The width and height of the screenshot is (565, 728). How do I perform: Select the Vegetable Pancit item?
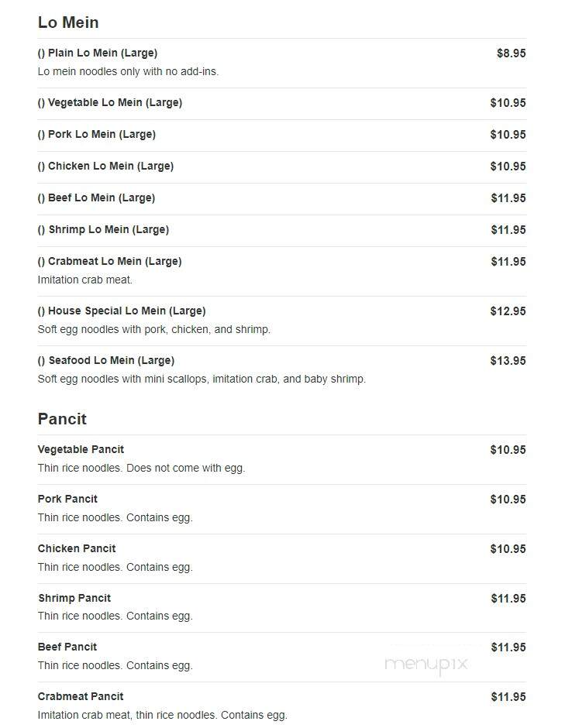click(281, 459)
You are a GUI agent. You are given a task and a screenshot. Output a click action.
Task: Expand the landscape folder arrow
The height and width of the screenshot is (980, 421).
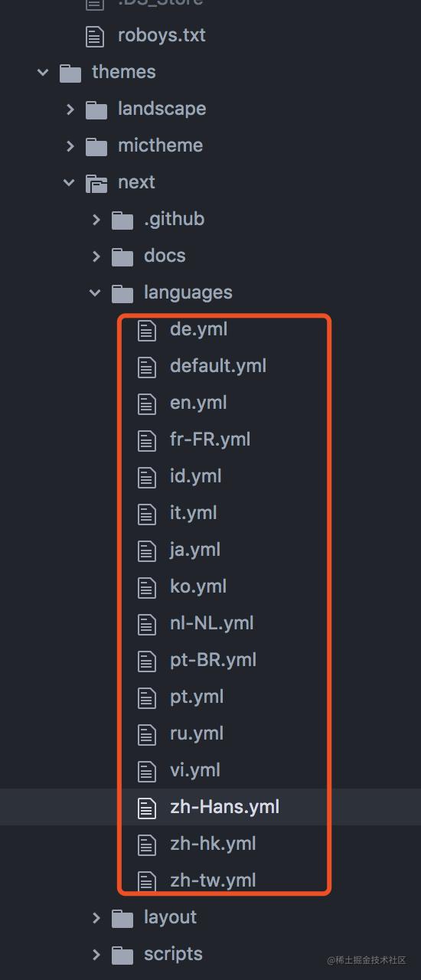pos(70,109)
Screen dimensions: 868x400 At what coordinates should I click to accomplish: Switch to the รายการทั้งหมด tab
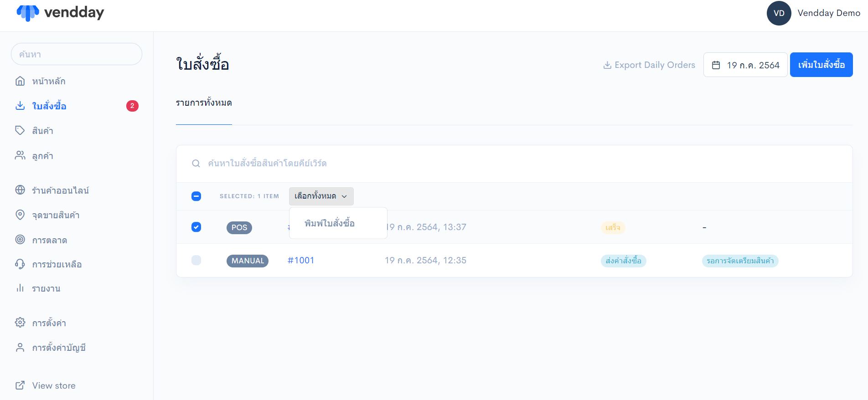[204, 103]
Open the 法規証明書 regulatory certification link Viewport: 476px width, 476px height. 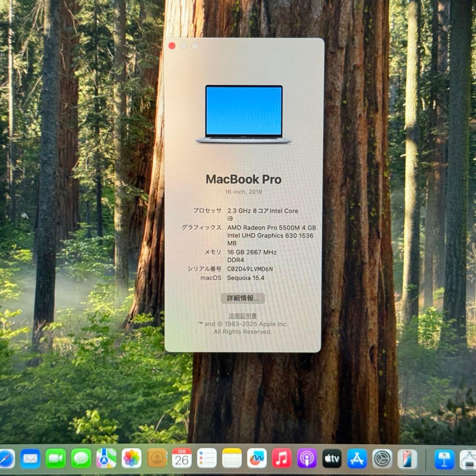(243, 315)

*Directions:*
Quote only what lies between the first line of the records and the line containing "Task: Expand the landscape folder arrow", please, including both lines and excluding images.

*Reply:*
The width and height of the screenshot is (565, 728). How do I perform: Select the Vegetable Pancit item?
click(281, 459)
You are a GUI agent. You are given a task and a screenshot. Output a click action.
Task: Expand the landscape folder arrow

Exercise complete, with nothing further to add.